7. The method of claim 1, wherein the ultrasonic irradiation is administered at a pressure ranging from about 1 bar to about 200 bar.

8. A method for removing one or more hair follicles from a region of skin on a mammal, the method comprising: applying a therapeutically effective amount of nanoparticles or microparticles to the region of skin; and irradiating the surface of the skin with ultrasonic radiation for a period of time, wherein the ultrasonic radiation disrupts the one or more hair follicles in the region being treated.

9. The method of claim 7, further comprising applying one or more therapeutic agents capable of causing hair follicle growth inhibition to the region of skin.

10. The method of claim 9, wherein the one or more therapeutic agents are selected from the group consisting of antiandrogens, androgen inhibitors, chromaphores, photosensitizers, enzymes, phosphonic acid derivatives, matrix metalloproteinases, and combinations thereof.

11. The method of claim 9, wherein the one or more therapeutic agents are applied in combination with the nanoparticles or microparticles.

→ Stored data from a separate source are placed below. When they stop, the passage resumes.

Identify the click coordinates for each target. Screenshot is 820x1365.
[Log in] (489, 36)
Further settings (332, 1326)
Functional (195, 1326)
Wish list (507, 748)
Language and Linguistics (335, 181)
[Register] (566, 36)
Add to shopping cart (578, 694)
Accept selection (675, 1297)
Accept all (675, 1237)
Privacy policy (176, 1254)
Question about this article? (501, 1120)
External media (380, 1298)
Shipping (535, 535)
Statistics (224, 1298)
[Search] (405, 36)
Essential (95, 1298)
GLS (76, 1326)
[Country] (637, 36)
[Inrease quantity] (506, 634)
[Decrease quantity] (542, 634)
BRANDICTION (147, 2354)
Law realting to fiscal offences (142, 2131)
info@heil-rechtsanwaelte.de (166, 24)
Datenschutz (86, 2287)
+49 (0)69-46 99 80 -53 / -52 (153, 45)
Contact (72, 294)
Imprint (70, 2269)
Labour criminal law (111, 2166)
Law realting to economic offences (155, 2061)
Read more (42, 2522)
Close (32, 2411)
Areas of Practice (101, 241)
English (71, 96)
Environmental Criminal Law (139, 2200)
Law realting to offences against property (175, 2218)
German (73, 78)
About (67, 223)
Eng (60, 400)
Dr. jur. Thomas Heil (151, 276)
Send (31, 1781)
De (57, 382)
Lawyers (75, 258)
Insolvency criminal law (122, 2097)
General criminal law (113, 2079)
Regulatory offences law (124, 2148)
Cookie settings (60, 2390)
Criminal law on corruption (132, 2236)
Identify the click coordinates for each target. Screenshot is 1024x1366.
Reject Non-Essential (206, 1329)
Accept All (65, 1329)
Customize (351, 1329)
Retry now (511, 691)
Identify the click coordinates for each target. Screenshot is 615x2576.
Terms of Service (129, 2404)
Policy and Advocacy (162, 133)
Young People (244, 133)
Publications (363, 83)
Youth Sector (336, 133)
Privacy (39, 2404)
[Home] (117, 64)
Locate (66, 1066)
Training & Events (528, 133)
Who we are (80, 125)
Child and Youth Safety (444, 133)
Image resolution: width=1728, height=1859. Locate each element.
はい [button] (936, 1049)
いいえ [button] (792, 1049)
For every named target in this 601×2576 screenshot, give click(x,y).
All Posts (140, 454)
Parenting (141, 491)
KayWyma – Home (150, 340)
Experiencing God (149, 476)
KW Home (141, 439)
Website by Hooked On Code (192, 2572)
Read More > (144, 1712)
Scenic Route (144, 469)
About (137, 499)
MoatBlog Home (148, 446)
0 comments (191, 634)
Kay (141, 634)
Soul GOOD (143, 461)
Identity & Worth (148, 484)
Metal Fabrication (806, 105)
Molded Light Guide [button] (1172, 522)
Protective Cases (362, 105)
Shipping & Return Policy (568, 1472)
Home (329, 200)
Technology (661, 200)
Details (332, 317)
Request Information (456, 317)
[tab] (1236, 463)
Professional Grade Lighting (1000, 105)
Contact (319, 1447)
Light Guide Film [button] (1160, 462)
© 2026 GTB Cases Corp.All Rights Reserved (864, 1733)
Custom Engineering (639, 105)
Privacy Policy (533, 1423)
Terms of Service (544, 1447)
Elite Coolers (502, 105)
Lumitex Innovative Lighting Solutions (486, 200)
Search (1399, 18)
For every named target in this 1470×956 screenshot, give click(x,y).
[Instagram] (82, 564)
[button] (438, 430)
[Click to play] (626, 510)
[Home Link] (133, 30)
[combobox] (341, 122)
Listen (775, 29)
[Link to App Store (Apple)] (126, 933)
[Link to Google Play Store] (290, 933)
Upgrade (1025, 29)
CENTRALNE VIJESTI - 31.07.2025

12. A method for enhancing growth of one or more hair follicles from a region of skin on a mammal, the method comprising: applying microparticles or nanoparticles to the region of skin; and irradiating the region of skin with ultrasonic radiation for a period of time sufficient to stimulate stem cells within the hair follicle, wherein the irradiation step is performed a number of times ranging from one time to more than 100 times over the period of time.

13. The method of claim 12, further comprising applying one or more therapeutic agents capable of stimulating hair follicle growth or retarding hair follicle loss.

14. The method of claim 13, wherein the one or more therapeutic agents are selected from the group consisting of cyclosporins, thyroxanes, pyrimidines, pyrimidine-3-oxides, inhibitors of 5-alpha reductase, thymosin beta-4, pyrrolidines, and combinations thereof.

15. The method of claim 13, wherein the one or more therapeutic agents are applied in combination with the nanoparticles or microparticles.